**Work order**
Your answer must be a single number: the count of lines in the entries below that hold "computer".

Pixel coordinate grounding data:

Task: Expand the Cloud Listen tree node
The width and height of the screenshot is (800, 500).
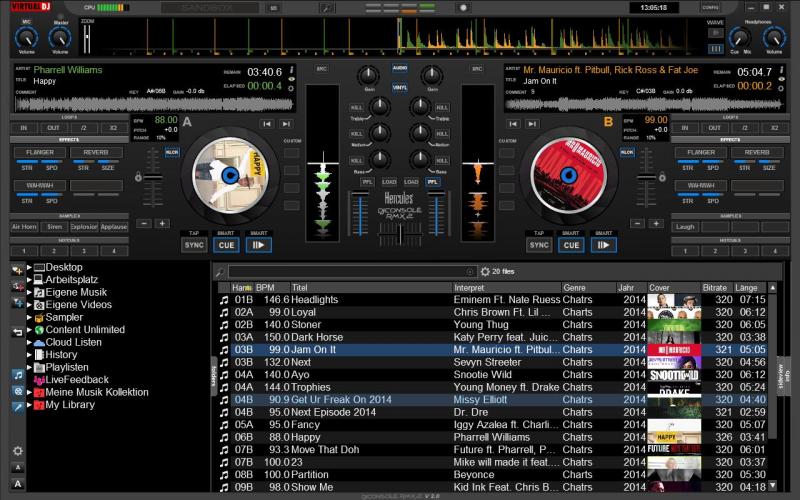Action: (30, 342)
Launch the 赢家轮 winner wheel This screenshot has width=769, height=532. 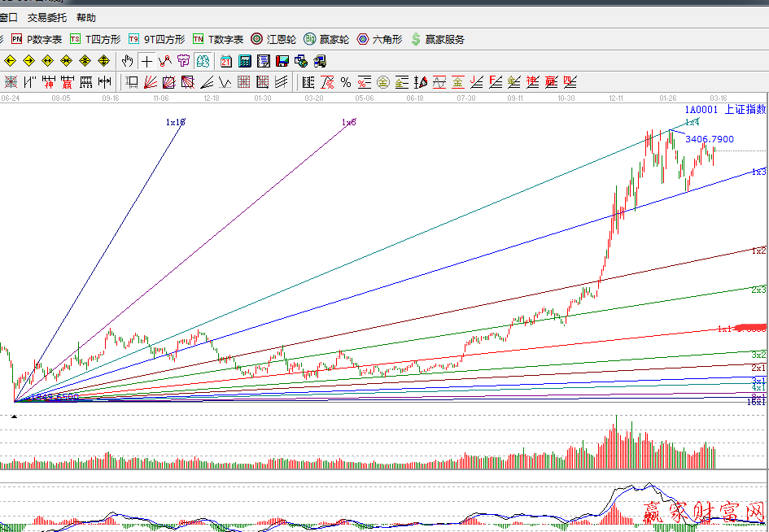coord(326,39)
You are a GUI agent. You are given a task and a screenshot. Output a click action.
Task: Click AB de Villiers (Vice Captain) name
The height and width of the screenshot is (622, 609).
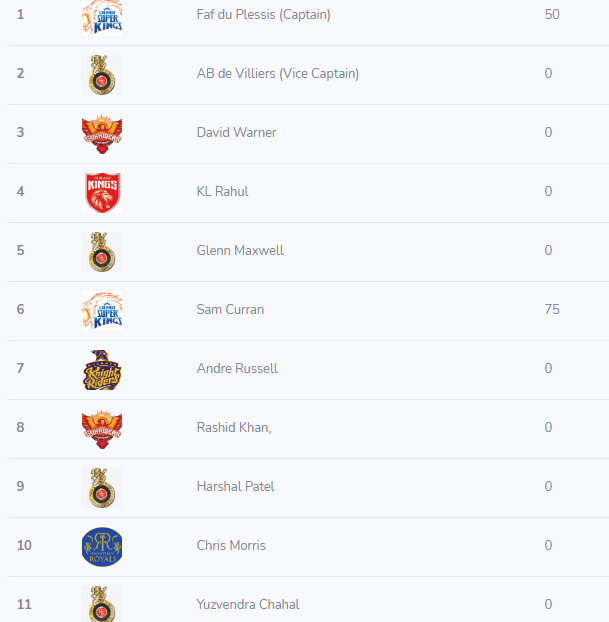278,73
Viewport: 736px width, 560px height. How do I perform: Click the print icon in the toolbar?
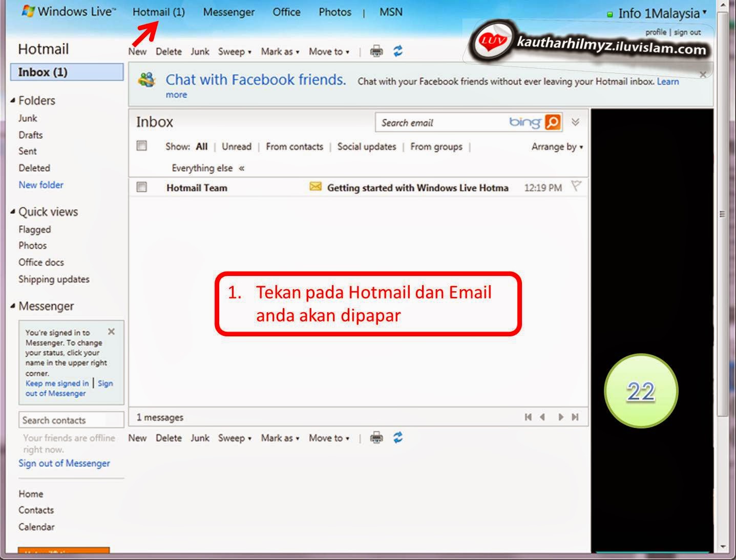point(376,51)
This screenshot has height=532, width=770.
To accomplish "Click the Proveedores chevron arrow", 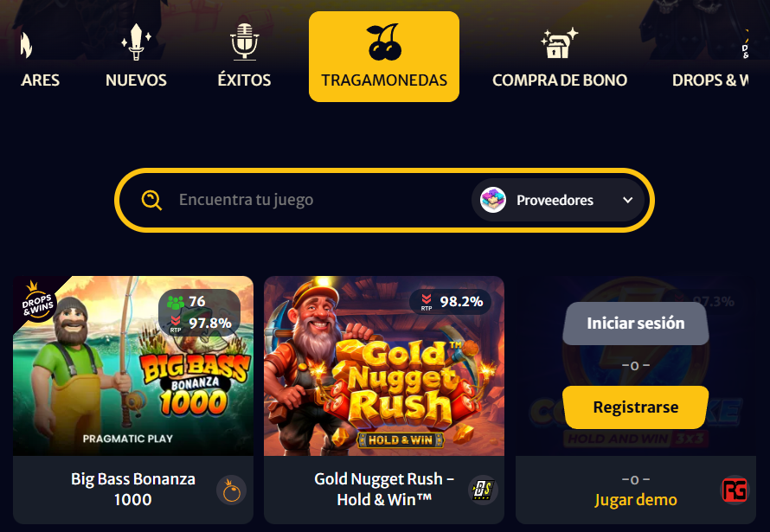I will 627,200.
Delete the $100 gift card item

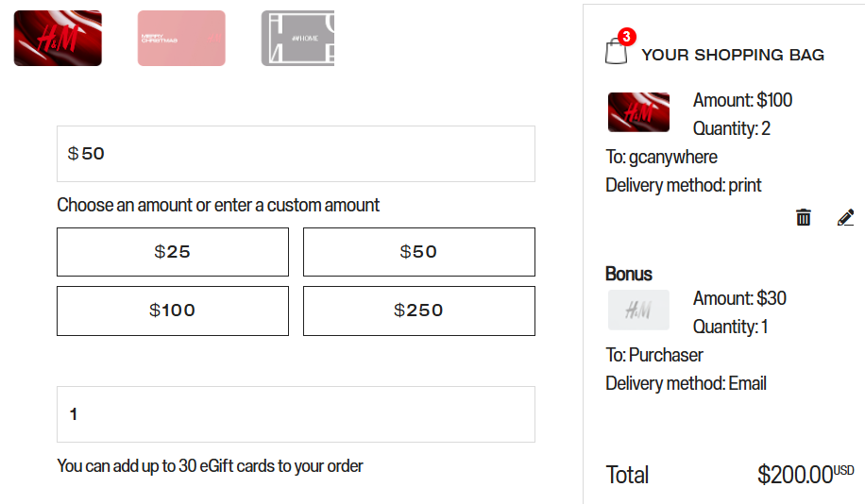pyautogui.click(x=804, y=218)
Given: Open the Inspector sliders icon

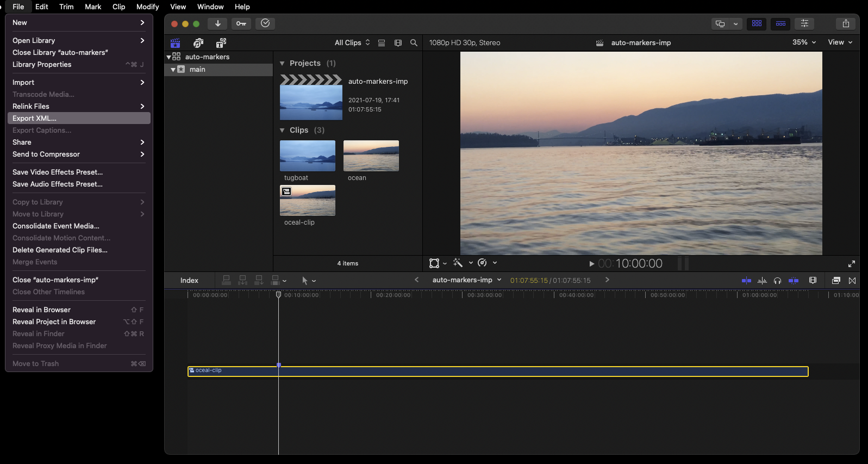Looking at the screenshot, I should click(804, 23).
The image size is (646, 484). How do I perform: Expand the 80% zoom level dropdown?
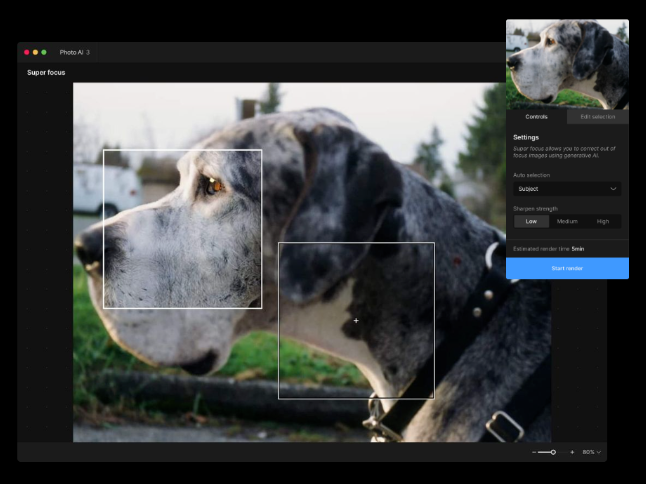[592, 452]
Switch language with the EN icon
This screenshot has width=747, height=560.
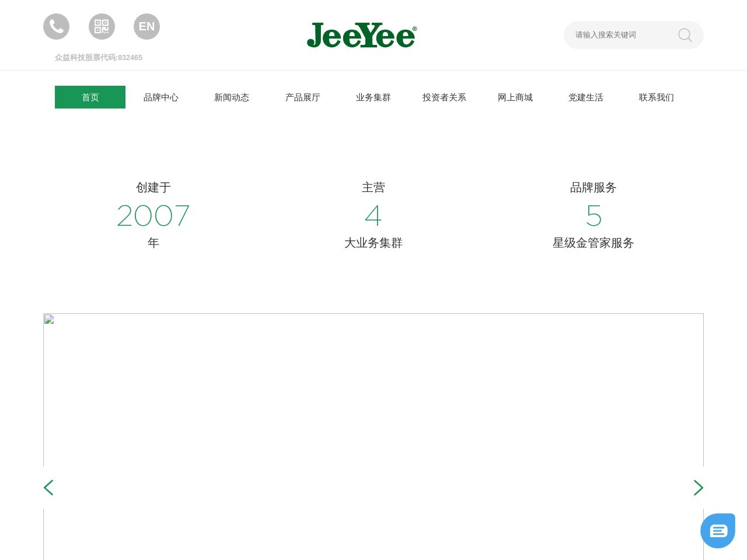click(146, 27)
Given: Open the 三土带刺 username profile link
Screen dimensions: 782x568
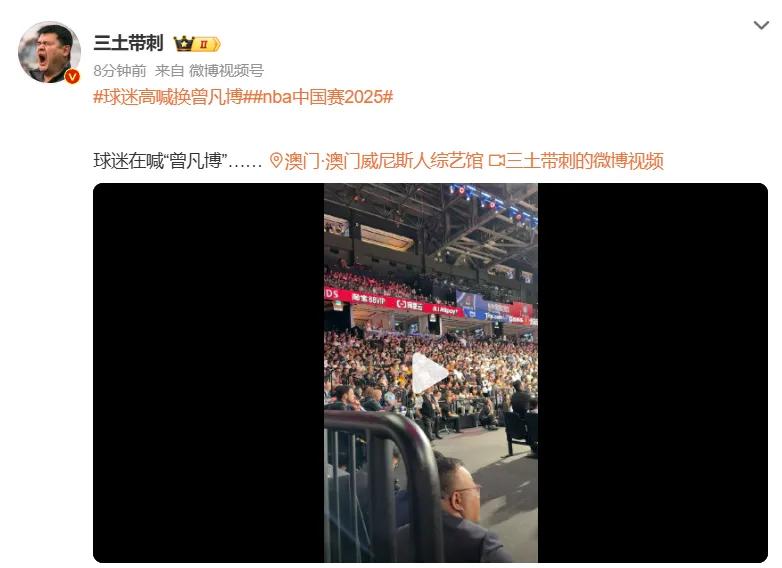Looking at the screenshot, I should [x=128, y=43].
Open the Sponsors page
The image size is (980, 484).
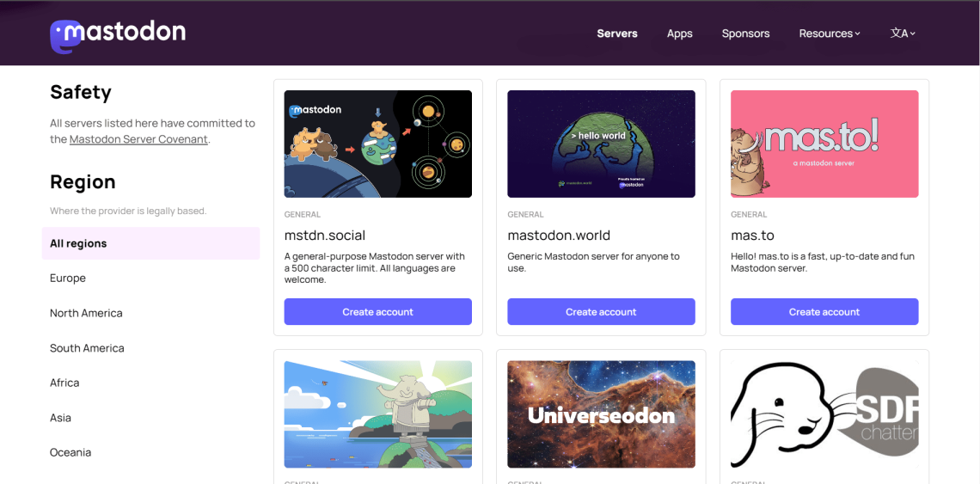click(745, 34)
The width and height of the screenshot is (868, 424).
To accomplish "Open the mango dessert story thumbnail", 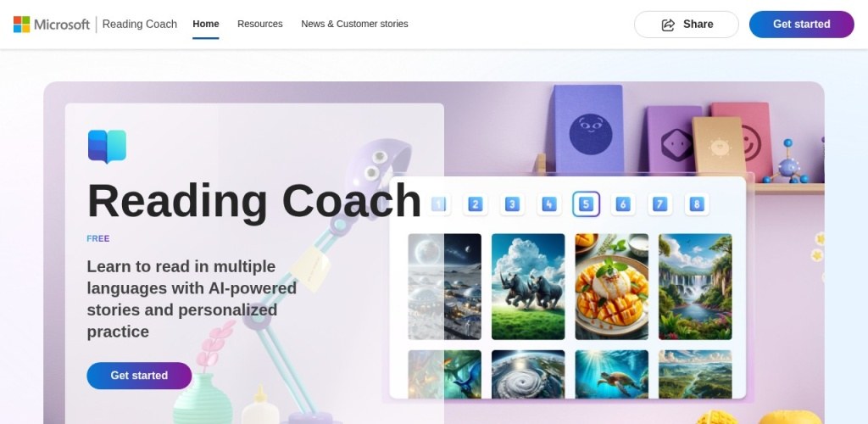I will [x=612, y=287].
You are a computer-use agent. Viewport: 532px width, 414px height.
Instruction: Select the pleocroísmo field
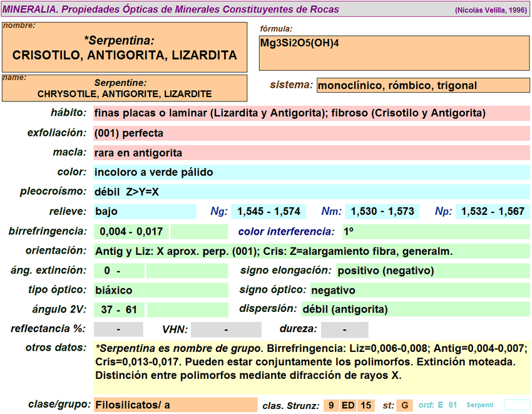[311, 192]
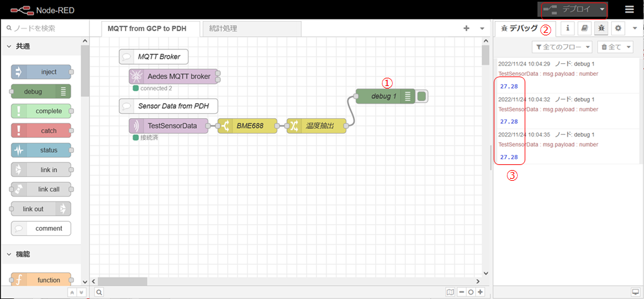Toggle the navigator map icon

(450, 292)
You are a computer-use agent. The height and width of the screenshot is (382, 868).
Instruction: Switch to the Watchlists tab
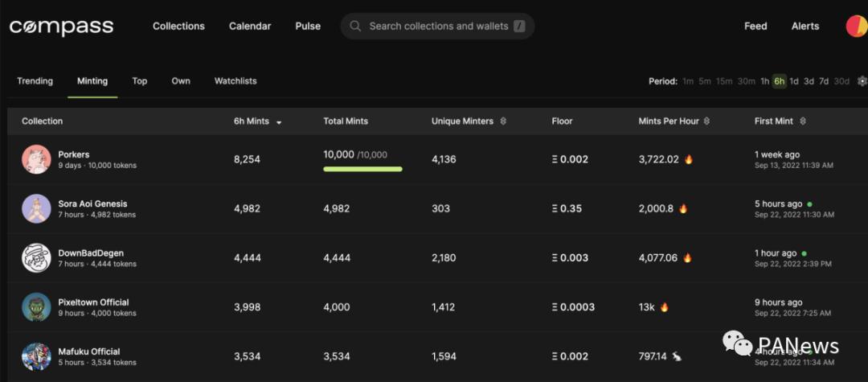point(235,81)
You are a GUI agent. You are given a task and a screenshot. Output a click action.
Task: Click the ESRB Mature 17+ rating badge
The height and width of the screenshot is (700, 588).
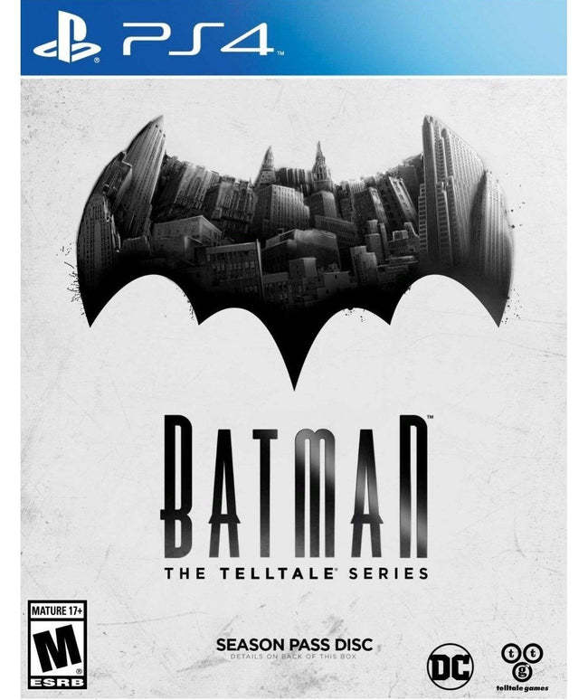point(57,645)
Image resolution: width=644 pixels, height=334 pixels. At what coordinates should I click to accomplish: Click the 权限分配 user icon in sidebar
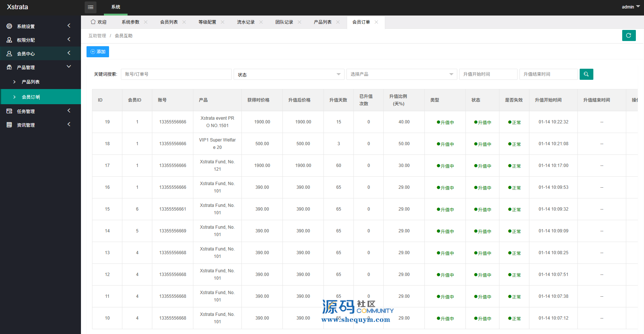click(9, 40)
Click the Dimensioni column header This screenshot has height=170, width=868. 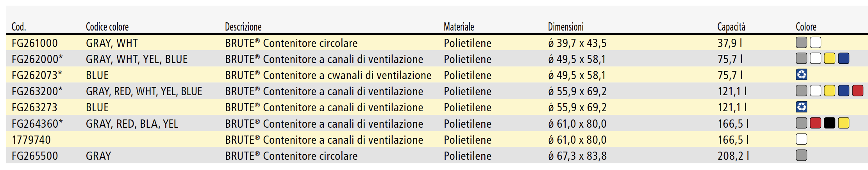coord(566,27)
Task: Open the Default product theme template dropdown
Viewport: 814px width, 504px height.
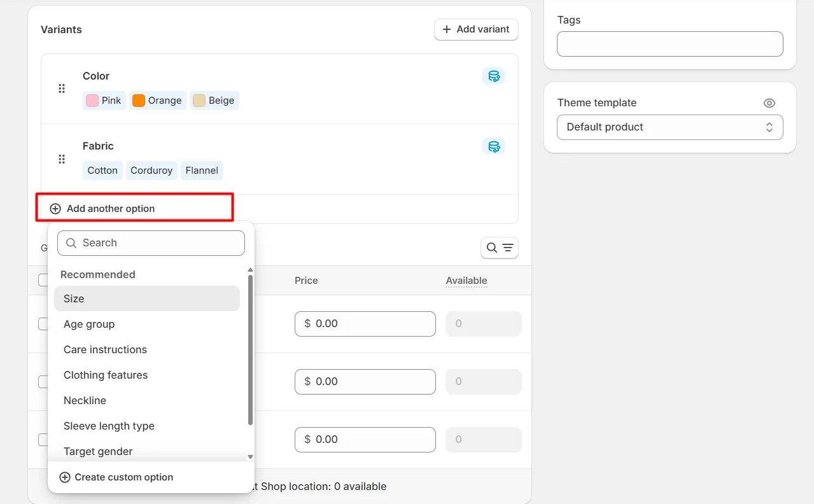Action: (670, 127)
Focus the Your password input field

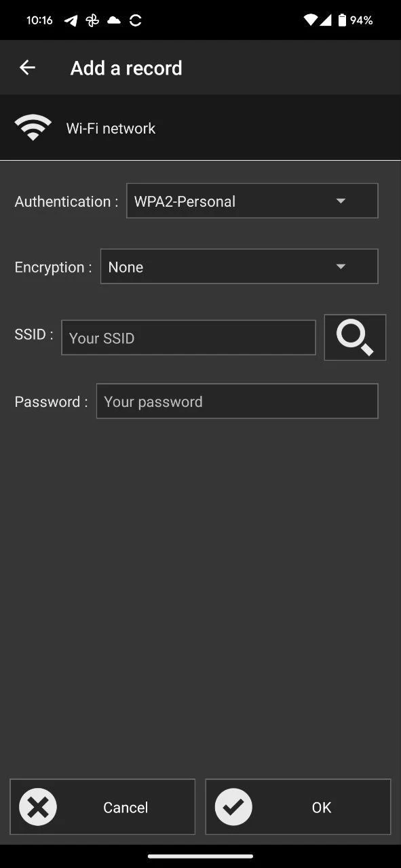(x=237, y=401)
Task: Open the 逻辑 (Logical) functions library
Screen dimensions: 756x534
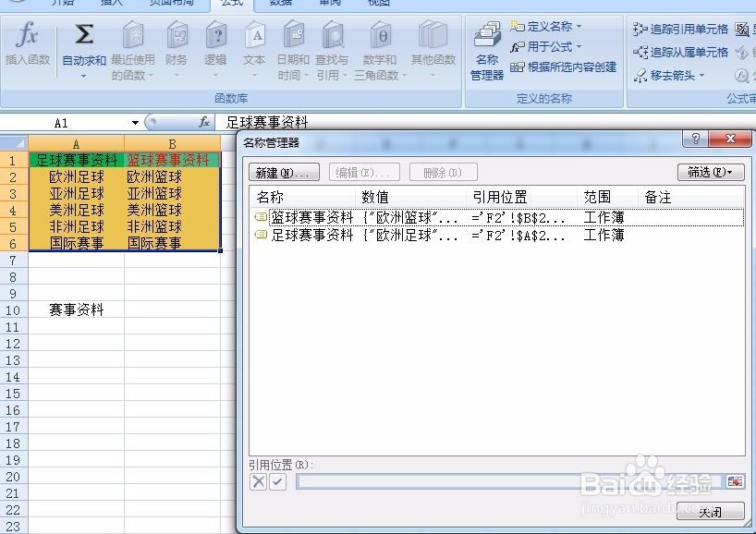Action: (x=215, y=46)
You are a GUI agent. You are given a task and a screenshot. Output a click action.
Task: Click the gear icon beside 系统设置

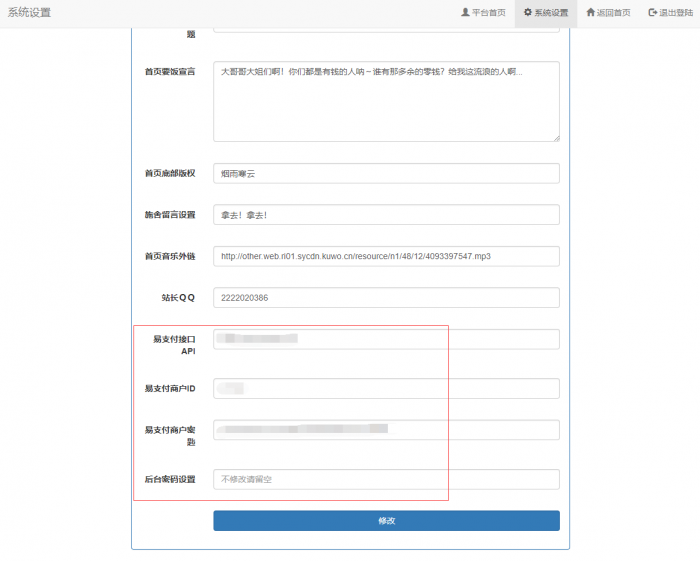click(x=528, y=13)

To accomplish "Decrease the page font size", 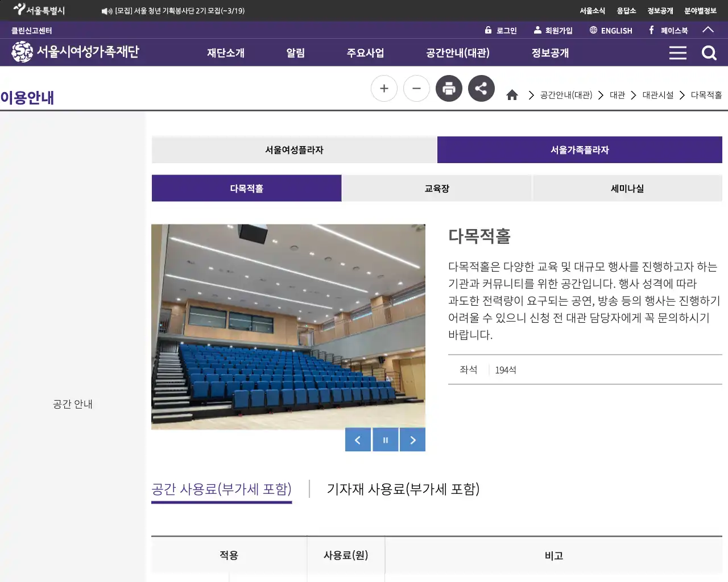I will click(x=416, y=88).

**Answer to the exercise**
2